* **Exercise instructions**:
1: In the Haskell vector answer, what is the type Tag used for?
2: Based on the Haskell vector answer, explain why a singleton type for natural numbers (SN) is built.
3: Pick up the Haskell vector answer after its last line and write the next part of its code.

* **Page excerpt**:

Here is a version where split is not in a type class. Here we build a singleton type for natural numbers (SN), which enables to pattern match on `n' in the definition of split'. This extra argument can then be hidden by the use of a type class (ToSN).

The type Tag is used to manually specify the non-inferred arguments.

(this answer has been co-authored with Daniel Gustafsson)

Here is the code:

{-# LANGUAGE TypeFamilies, TypeOperators, DataKinds, GADTs, ScopedTypeVariables, FlexibleContexts #-}
module Vec where
data VNat = VZero | VSucc VNat  -- ... promoting Kind VNat

data Vec n a where
    T    :: Vec VZero a
    (:.) :: a -> Vec n a -> Vec (VSucc n) a·

infixr 3 :.

type T1 = VSucc VZero
type T2 = VSucc T1

data Tag (n::VNat) = Tag

data SN (n::VNat) where
  Z :: SN VZero
  S :: SN n -> SN (VSucc n)

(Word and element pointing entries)
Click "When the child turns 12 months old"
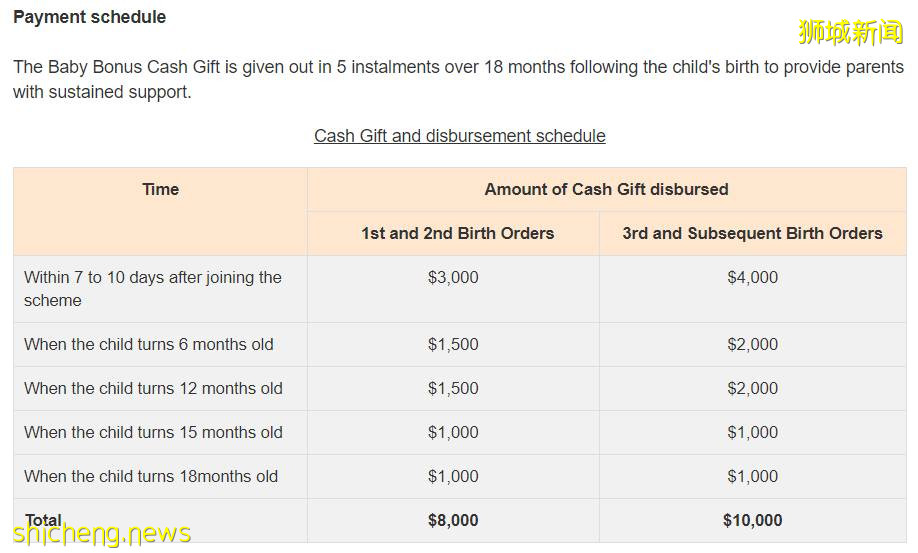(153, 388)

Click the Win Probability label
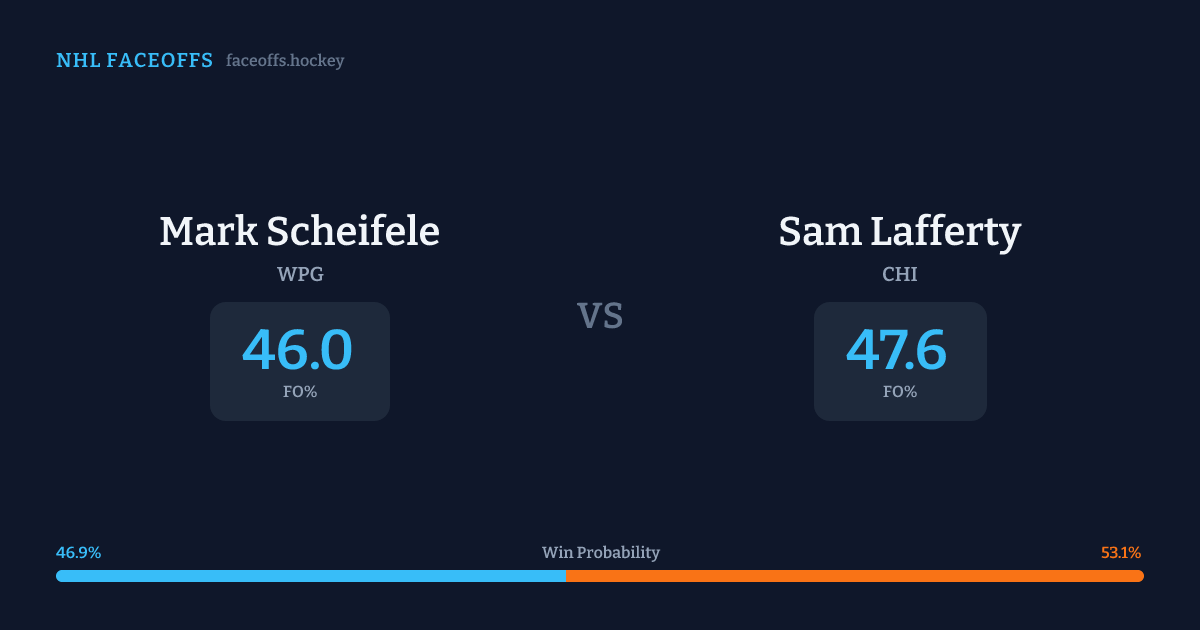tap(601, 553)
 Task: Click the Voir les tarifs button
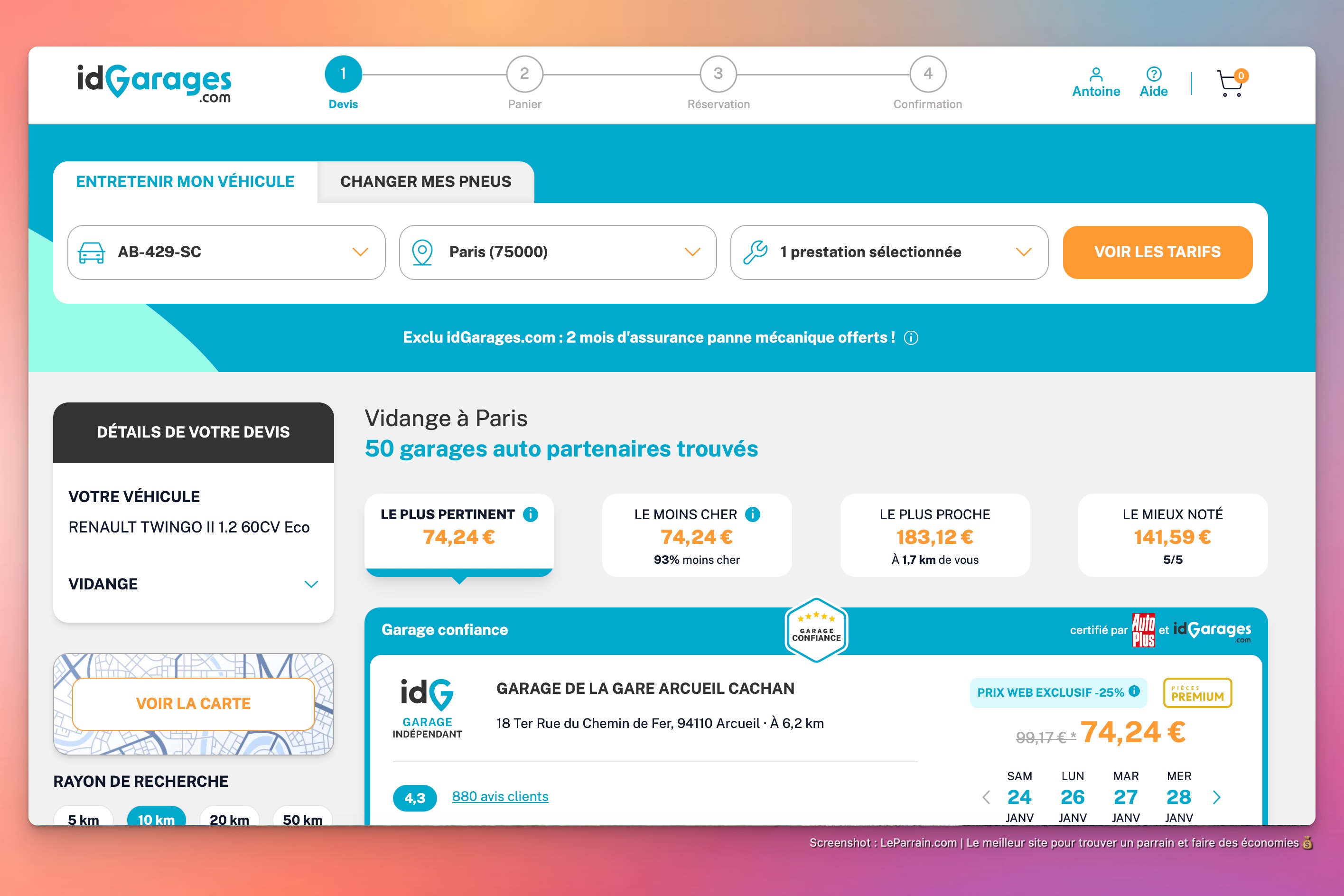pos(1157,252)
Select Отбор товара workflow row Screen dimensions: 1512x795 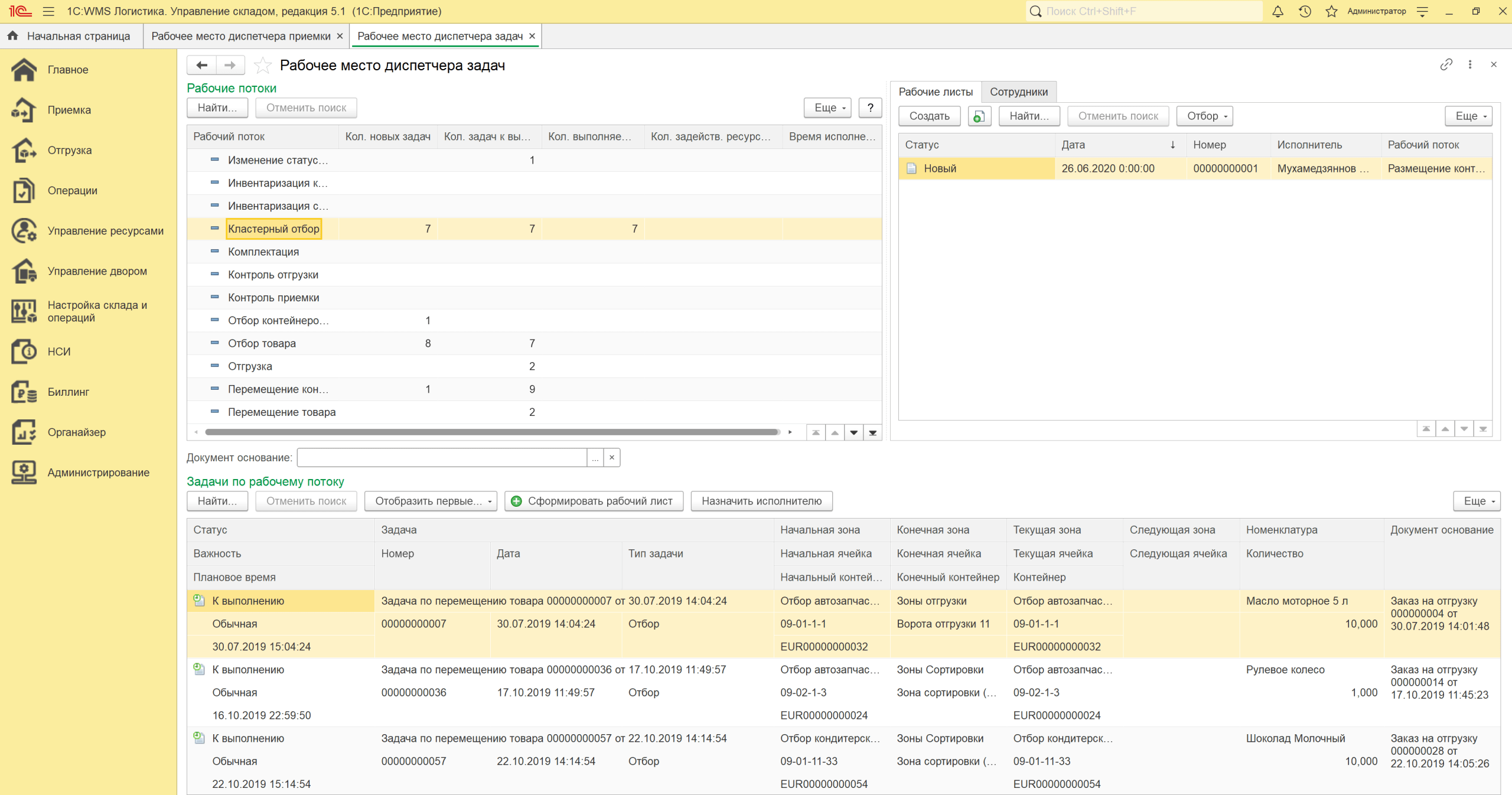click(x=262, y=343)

* **Answers given**:
1: Tag is used to manually specify the non-inferred arguments.

2: The singleton type SN makes it possible to pattern match on `n' in the definition of split'. The extra argument this introduces can then be hidden through the ToSN type class.

3:
class ToSN (n::VNat) where
  toSN :: SN n

instance ToSN VZero where
  toSN = Z

instance ToSN n => ToSN (VSucc n) where
  toSN = S toSN

type family (n::VNat) :+ (m::VNat) :: VNat
type instance VZero :+ n = n
type instance VSucc n :+ m = VSucc (n :+ m)

split' :: SN n -> Tag m -> Vec (n :+ m) a -> (Vec n a, Vec m a)
split' Z     _ xs = (T , xs)
split' (S n) _ (x :. xs) = let (as , bs) = split' n Tag xs in (x :. as , bs)

split :: ToSN n => Tag m -> Vec (n :+ m) a -> (Vec n a, Vec m a)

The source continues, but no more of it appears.